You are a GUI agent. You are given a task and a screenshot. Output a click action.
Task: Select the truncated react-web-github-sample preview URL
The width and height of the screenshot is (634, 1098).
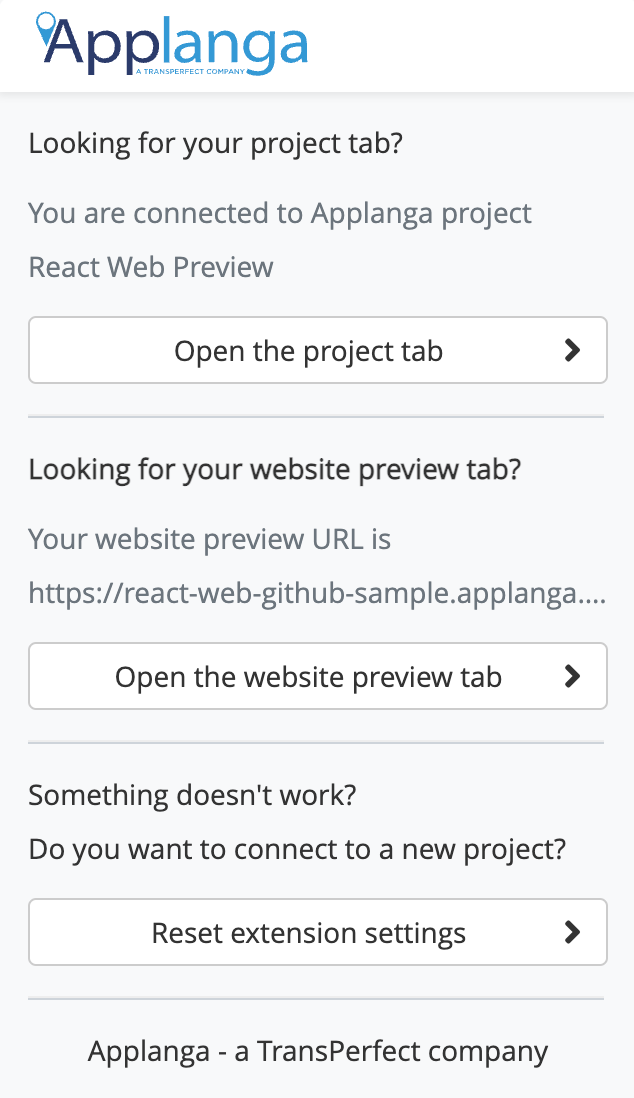click(317, 594)
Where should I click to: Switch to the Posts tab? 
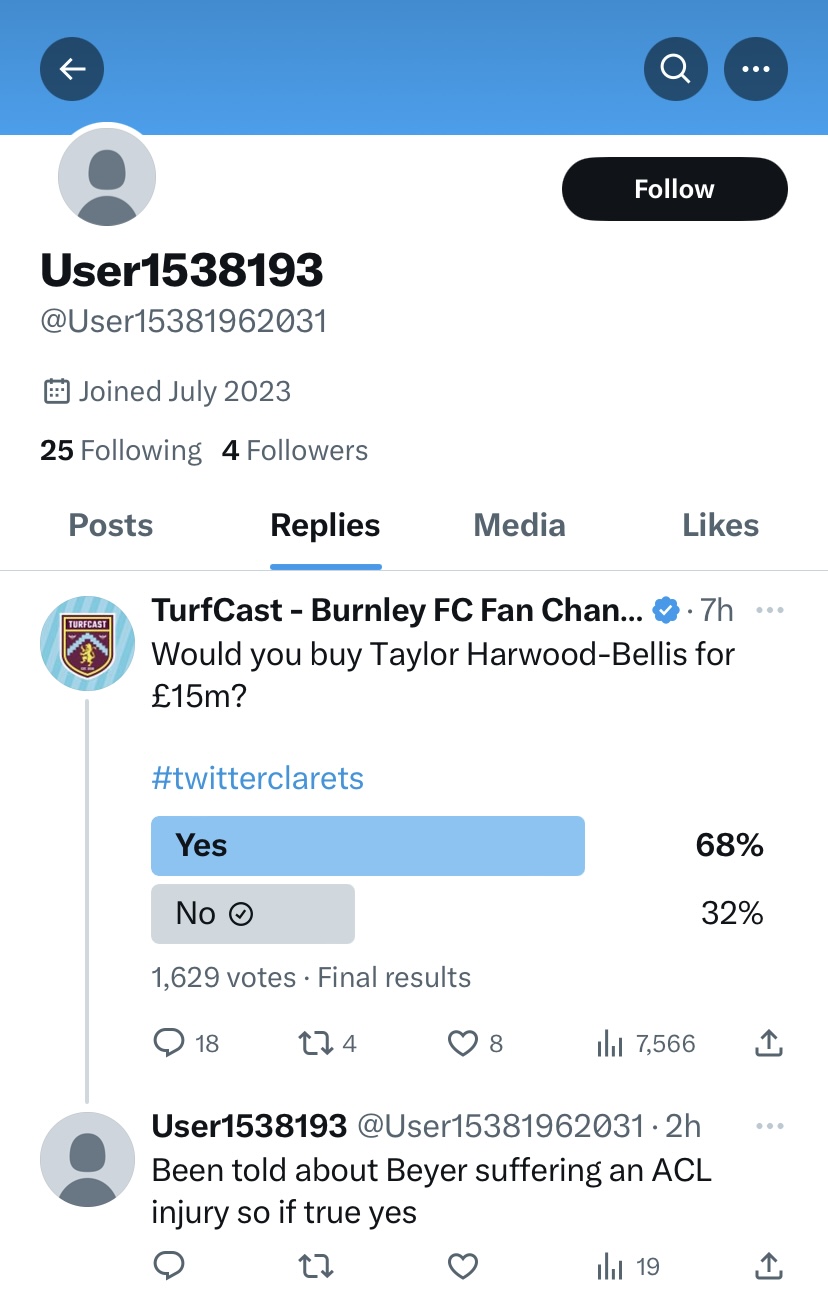tap(111, 526)
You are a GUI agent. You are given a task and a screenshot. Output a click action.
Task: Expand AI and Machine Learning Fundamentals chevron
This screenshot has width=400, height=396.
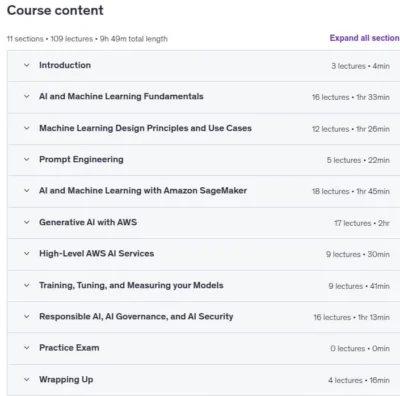(x=27, y=97)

* * *

- Task details -
If a record holds a picture, leave the picture out, but copy everything else exactly.

- Output for this exercise -
You are a GUI agent. You are given a task and a screenshot. Output a click action.
Task: Select the truncated react-web-github-sample preview URL
The width and height of the screenshot is (634, 1098).
click(317, 594)
Where should I click to: Switch to the Posts tab? 
tap(111, 526)
You are a GUI agent. You are given a task and a screenshot. Output a click action.
Task: Expand AI and Machine Learning Fundamentals chevron
This screenshot has width=400, height=396.
(x=27, y=97)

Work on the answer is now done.